Excavations soon brought to light the siege works made by Caesar's legions:two lines of concentric trenches built around Alesia, one intended to block any attempt by the besieged populations to leave, the other oriented towards the outside to protect the legions from a possible attack by the Gallic army sent to help Vercingetorix. Many objects were found in the trenches, as noted by the assistant commander of the gendarmerie of Semur-en-Auxois:"In the excavations currently being carried out on the territory of Alise, we have just discovered in the circumvallation ditch various arms and a silver cup with handles that can hold half a litre. The cup was immediately taken to the Emperor, who was then in Biarritz, to reserve for him the pleasure of cleaning it with his own hands. The exact site where the Gallic reinforcements tried to break the Roman lines was also located, as described by Victor Pernet in his memoirs:“The closer we approached the camp, the more finds we made. They were human bones […] and also a considerable amount of horse bones. The entrenchments were strewn with objects of harness, weapons, armor, helmets, breastplates, spears, swords, javelins, etc. not to mention many Roman and Gallic coins. »

A contested place

These discoveries occurred against the background of a second battle, an academic dispute over the exact location of the Gallic city besieged by Julius Caesar, which raged for almost a century. If tradition had already admitted that it was indeed Alise-Sainte-Reine, the reading of the Gallic War de César nevertheless prompted several specialists to suggest other candidate cities:Izernore (Ain), Novalaise (Savoie), Aluze (Saône-et-Loire). In 1855, an architect by the name of Alphonse Delacroix submitted a new locality for consideration by an academy of Franche-Comté scholars:Alaise, a village in the Doubs region 25 km from Besançon, where the "trenches of Caesar" would have been brought to light in 1861 thanks to archaeological explorations.

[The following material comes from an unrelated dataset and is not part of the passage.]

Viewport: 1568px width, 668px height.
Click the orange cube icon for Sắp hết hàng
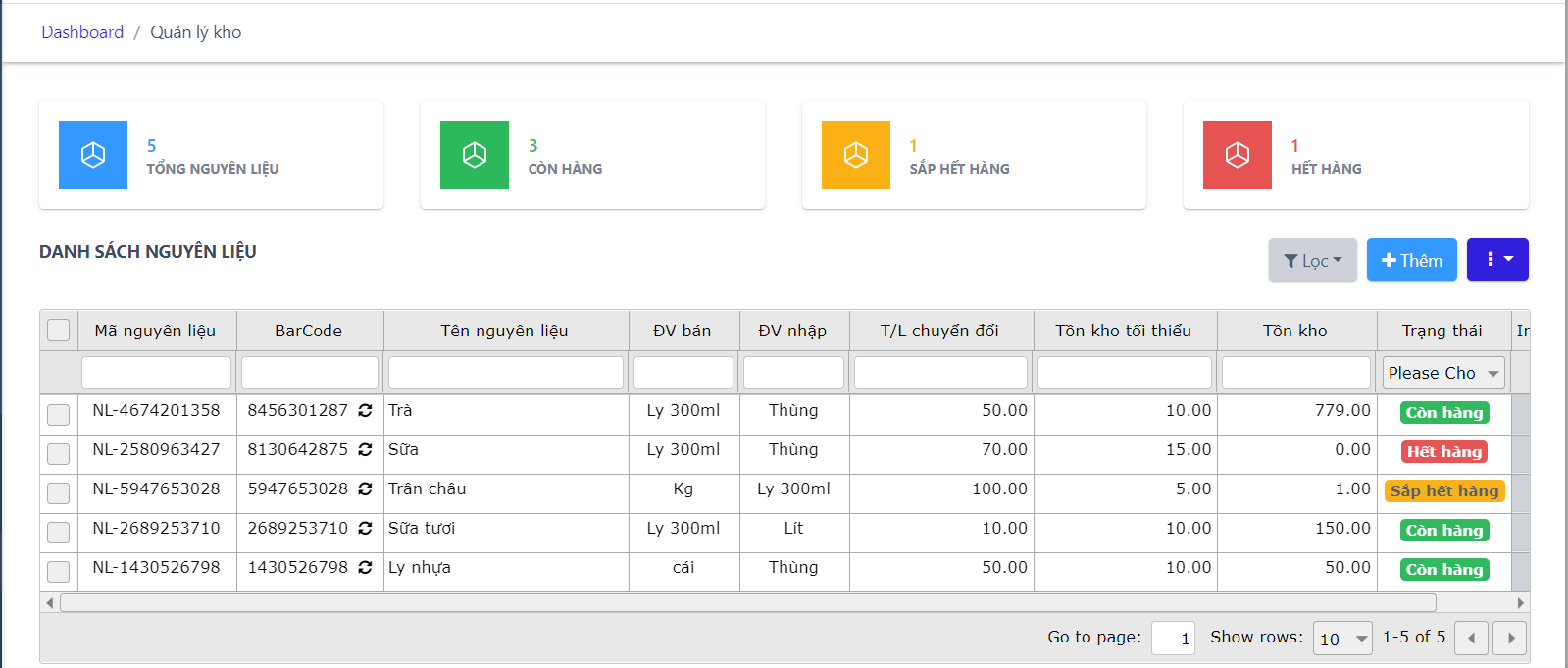[856, 155]
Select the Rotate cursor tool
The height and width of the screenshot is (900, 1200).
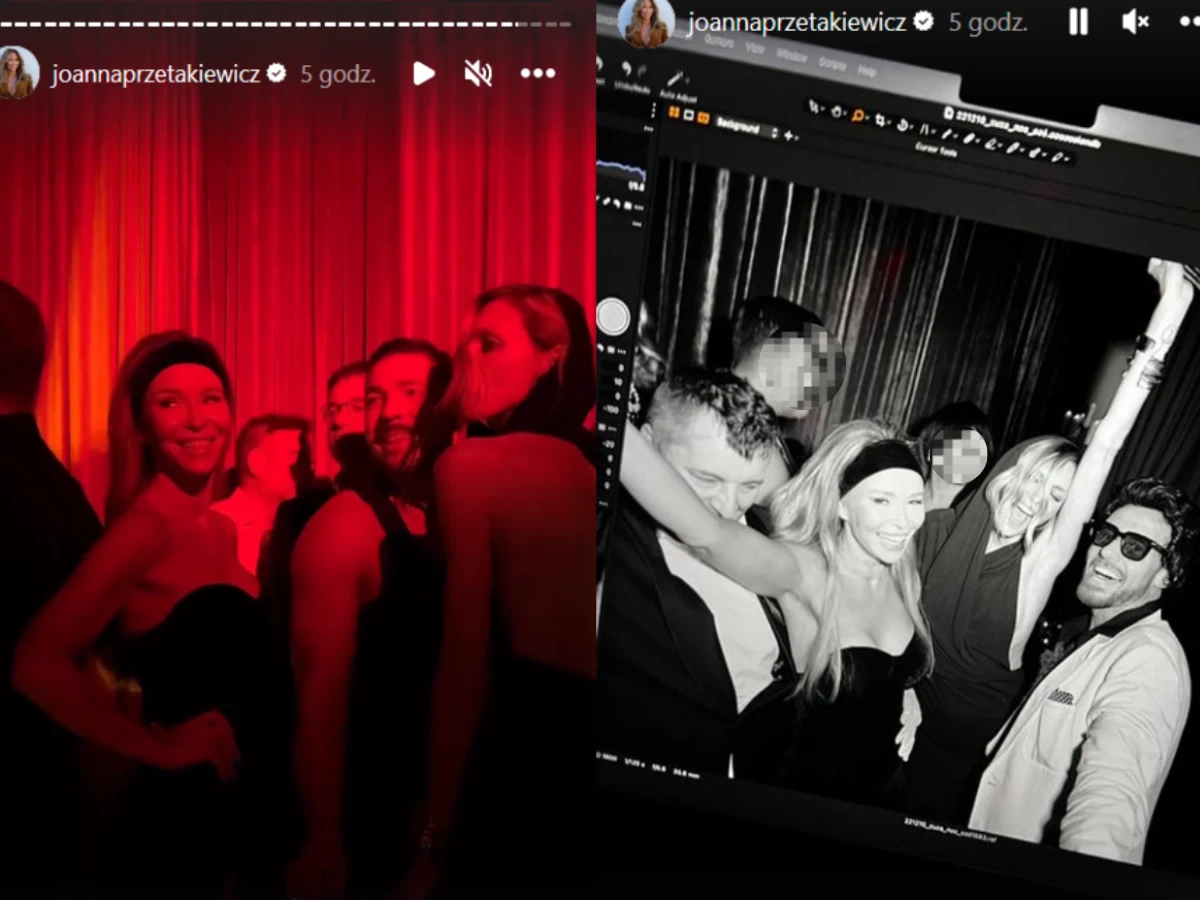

The new excavations carried out between 1952 and 1954 with all the rigor of modern archeology, however, provided indisputable results:only the remains of a medieval occupation were found at Alaise, and the "trenches of Caesar" were only simple natural accidents specific to the limestone terrain of the region. At present, all historians agree that Alésia corresponds to the site of Mont Auxois, even if the controversy continues to unleash passions locally.

Timeline
1861
Excavations are launched in the plain at the foot of the hill of Alise-Sainte-Reine.
1861
Scholars put forward the theory, discarded today, of a location in Alaise, in Franche-Comté.
1861-1865
Archaeologists found numerous remains of Caesar's camp at Alise-Sainte-Reine.
1991-1997
New excavations at Alise-Sainte-Reine confirm that this is indeed the place of the battle cited by Caesar.

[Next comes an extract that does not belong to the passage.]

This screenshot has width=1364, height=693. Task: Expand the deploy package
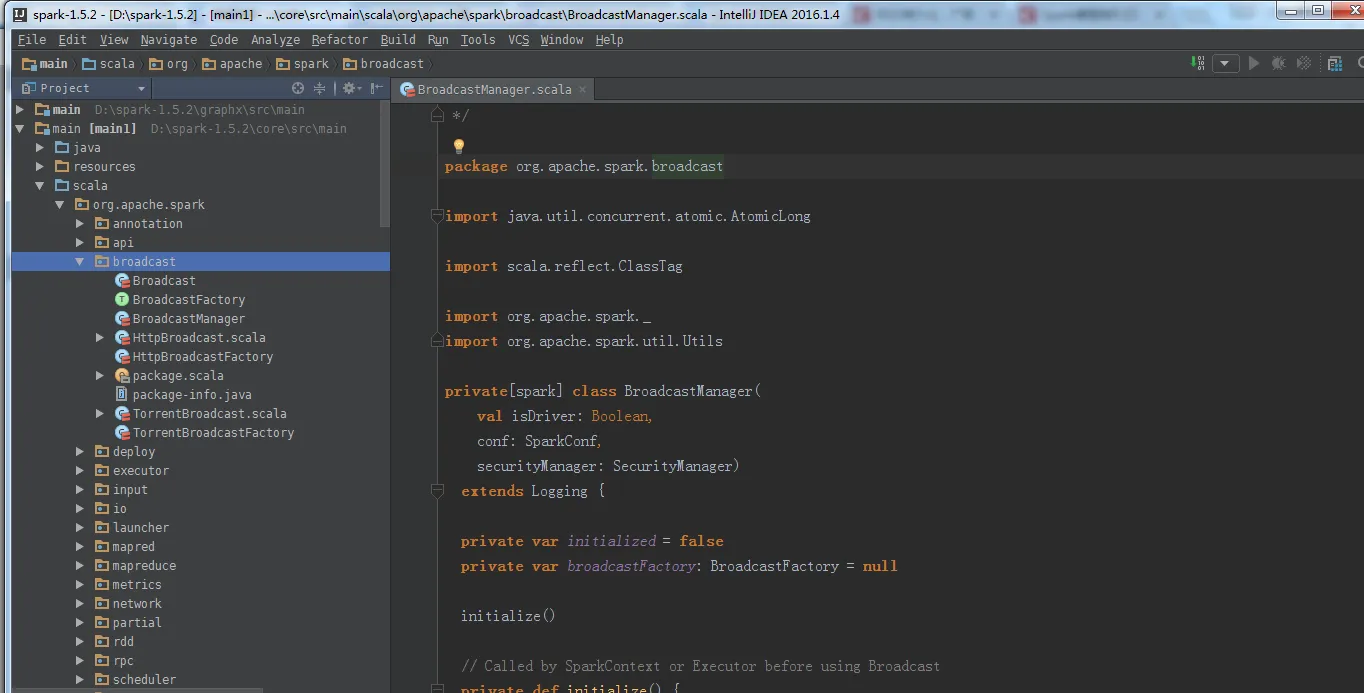click(x=80, y=452)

Between the lines of the Gallic War
Archaeologists who took part in the excavations at Alésia between 1861 and 1865 (including Félix Caignart) focused their research on the Gallic War of Julius Caesar, where we can read that "the oppidum of Alesia was located at the top of a hill, at a very high point. At the foot of this mountain flowed two streams, from two different sides. Before the city lay a plain about 3,000 paces in length. A method that gave rise to some errors, but made it possible to identify almost all of the topography of the site.